Jim O’Rourke – Eureka

Eureka

Jim O’RourkeEureka Drag City dc162cd (1999)


With Eureka Jim O’Rourke started to look like one of the most significant pop/rock artists of his time.  While some of the American Primitivisms of his previous album Bad Timing are still present here, O’Rourke had now became noticeably more eclectic.  You can trace influences of Brian Wilson, Van Dyke Parks, Burt Bacharach, Robert Wyatt beyond those of John Fahey.  O’Rourke employs a kind of allegorical approach here.  Whether you adopt the classical Greek formulation (something that “speaks otherwise”) or the more modern one formulated by Walter Benjamin (“Allegories are, in the realm of thought, what ruins are in the realm of things.”), there are fragments of (recent, popular) musical history employed in a way that takes on other meaning.  The fragments he appropriates are used reverentially — you can tell O’Rourke deeply appreciates it all — though at the same time there is a tacit acceptance that it all is of the past and can’t be reproduced in its original context or with its original meaning.

I really loved this when it came out, and it was probably the first O’Rourke solo album I remember hearing.  If looking back this seems less than it did at first it’s only because O’Rourke outdid himself on Halfway to a Threeway and Insignificance in the coming years.  And perhaps also the magnificence of the first six tracks here greatly outstrip the rather weak last two.  Still, I have to say something like Eureka, and contemporaneous efforts like his contribution to Illuminati, seemed a big influence on the mild resurgence of orchestrated pop that led to things like Joanna Newsom‘s Ys a few years down the line.  I guess I’ll have to wait and see if he ever releases an album titled “Castaway” to continue the trend of naming stuff after Nicolas Roeg movies — Bad Timing, Eureka, Insignificance

Jim O’Rourke – Insignificance

Insignificance

Jim O’RourkeInsignificance Drag City dc202cd (2001)
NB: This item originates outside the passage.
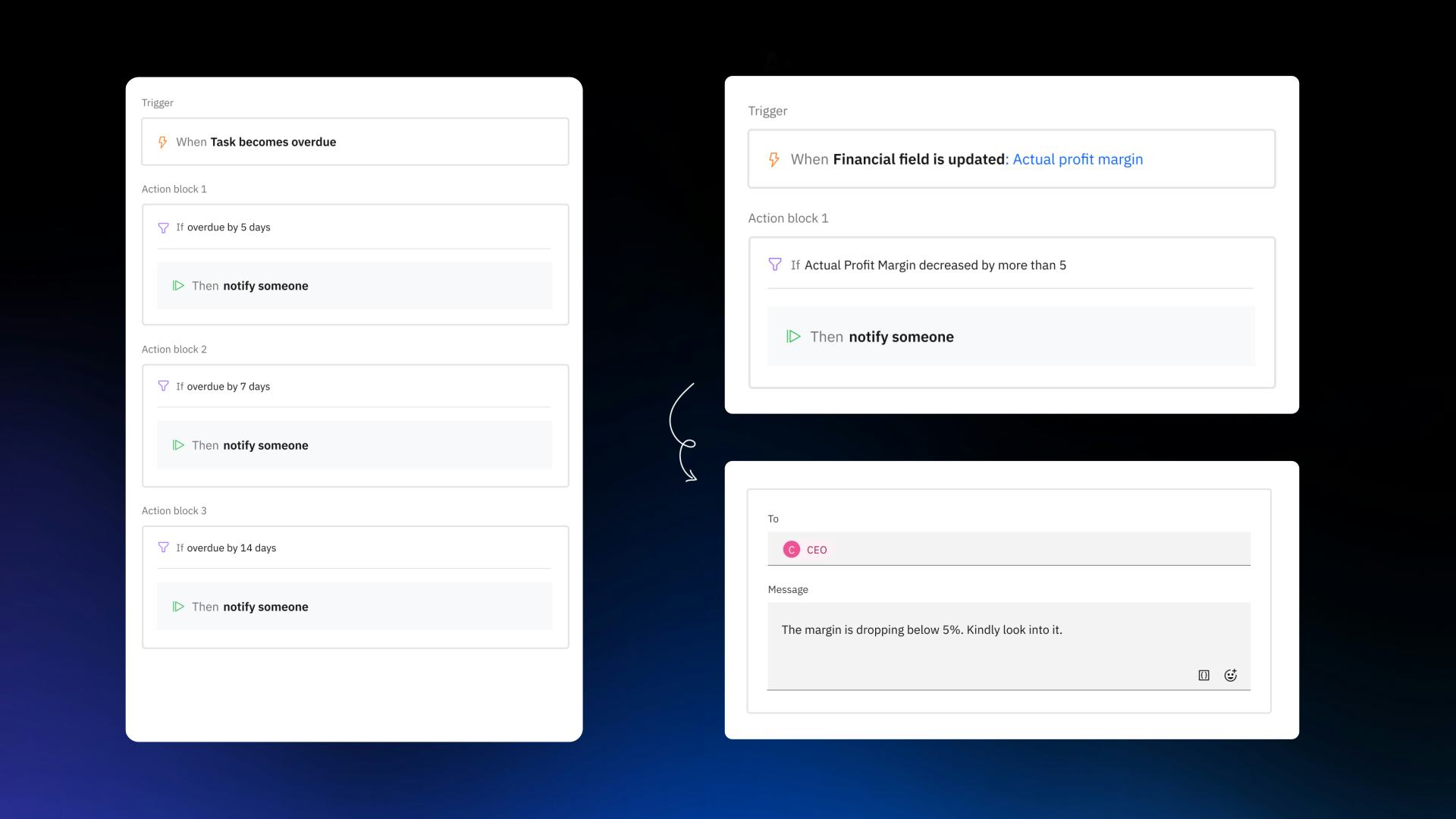Insert a variable using the braces icon

(x=1203, y=676)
I’m not entirely sure why, but somehow Insignificance seems to be one of the great albums of its age.  As a lyricist O’Rourke may not be Bob Dylan, even if most of the time he’s channeling the same mean spirit that populates “Positively Fourth Street” or Blood on the Tracks.  He’s also probably not anyone’s idea of a charismatic singer.  But pairing the underachieving, utter non-event of the words and vocals with the the nuanced, finely orchestrated — yet still hard driving — instrumentals and arrangements is a masterstroke of genius.  Dylan carried the soul of the Beat generation to someplace new.  O’Rourke carried the angst of alternative and indie rock to its pointedly ironic pinnacle.  This music has an empty sophistication and sense of aimlessness that mark it as something totally representative of its time.  I find the fact that it’s somewhat unnoticed to be all the more a hallmark of the diffuseness of everything it stands for.